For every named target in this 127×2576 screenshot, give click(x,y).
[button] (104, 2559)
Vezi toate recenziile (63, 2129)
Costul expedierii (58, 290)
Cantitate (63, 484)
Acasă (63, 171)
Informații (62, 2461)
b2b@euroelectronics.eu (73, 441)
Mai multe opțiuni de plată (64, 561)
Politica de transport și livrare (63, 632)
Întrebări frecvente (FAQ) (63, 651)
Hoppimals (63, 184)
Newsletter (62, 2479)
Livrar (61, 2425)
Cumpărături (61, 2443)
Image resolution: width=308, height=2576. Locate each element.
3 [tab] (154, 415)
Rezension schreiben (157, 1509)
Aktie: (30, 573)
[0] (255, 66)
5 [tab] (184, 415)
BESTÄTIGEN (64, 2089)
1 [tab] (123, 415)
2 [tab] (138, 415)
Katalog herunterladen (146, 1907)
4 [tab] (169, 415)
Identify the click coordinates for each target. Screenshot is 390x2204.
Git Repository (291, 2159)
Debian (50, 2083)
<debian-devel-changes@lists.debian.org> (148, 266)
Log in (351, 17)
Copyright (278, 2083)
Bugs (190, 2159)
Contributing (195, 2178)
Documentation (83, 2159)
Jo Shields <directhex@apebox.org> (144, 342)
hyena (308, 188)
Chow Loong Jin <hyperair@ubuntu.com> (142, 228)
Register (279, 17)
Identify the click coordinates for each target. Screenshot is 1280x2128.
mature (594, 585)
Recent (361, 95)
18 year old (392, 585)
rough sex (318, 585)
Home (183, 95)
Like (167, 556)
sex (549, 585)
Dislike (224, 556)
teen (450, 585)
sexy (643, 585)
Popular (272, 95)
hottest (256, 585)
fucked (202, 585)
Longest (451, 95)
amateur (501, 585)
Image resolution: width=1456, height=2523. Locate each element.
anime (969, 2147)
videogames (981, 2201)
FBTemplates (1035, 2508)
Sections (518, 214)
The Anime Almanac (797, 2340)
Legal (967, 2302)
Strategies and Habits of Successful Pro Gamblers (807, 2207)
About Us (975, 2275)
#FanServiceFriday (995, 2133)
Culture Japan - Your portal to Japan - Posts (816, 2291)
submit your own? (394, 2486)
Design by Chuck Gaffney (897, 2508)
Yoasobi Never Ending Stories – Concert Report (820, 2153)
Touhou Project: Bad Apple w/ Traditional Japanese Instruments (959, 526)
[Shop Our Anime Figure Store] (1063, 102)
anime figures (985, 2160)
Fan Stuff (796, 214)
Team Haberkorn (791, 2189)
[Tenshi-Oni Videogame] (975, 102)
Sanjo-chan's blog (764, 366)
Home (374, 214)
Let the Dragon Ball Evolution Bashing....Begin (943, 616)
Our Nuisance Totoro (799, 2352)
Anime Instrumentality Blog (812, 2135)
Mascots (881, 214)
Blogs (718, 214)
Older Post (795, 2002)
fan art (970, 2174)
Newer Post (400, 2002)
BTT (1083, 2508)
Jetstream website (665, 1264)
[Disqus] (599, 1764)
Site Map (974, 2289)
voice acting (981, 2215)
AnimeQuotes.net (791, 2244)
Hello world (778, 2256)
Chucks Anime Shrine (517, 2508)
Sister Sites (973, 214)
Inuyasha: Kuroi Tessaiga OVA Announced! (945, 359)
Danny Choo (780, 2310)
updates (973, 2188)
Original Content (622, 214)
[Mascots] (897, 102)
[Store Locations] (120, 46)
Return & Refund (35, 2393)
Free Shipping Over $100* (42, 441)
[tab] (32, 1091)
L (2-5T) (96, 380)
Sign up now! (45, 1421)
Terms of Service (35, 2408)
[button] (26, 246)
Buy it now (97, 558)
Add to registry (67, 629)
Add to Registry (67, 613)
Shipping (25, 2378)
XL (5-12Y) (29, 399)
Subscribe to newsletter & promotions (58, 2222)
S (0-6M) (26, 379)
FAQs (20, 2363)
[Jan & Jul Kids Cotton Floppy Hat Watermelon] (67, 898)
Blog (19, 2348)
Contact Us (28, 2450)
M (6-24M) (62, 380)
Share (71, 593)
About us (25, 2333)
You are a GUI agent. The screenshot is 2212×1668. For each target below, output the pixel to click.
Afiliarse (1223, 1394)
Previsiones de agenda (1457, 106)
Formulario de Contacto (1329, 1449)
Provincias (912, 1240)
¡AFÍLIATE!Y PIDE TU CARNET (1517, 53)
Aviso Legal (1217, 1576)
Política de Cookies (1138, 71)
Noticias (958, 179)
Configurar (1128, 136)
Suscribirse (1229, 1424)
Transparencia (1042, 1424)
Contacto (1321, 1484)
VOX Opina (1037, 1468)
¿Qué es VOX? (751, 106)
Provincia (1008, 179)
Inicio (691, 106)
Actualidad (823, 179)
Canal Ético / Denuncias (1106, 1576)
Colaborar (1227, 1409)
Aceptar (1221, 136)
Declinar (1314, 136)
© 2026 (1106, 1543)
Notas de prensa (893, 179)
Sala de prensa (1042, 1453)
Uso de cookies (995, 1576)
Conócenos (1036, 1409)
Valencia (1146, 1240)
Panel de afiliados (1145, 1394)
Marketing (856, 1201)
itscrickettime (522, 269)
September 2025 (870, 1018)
§ §
What to produce — The lines to extract from the data above begin with the line containing "<debian-devel-changes@lists.debian.org> (148, 266)" and end with the line containing "sexy (643, 585)". Extract them exactly, including both.

Result for this task —
<debian-devel-changes@lists.debian.org> (148, 266)
Log in (351, 17)
Copyright (278, 2083)
Bugs (190, 2159)
Contributing (195, 2178)
Documentation (83, 2159)
Jo Shields <directhex@apebox.org> (144, 342)
hyena (308, 188)
Chow Loong Jin <hyperair@ubuntu.com> (142, 228)
Register (279, 17)
Identify the click coordinates for each target. Screenshot is 1280x2128.
mature (594, 585)
Recent (361, 95)
18 year old (392, 585)
rough sex (318, 585)
Home (183, 95)
Like (167, 556)
sex (549, 585)
Dislike (224, 556)
teen (450, 585)
sexy (643, 585)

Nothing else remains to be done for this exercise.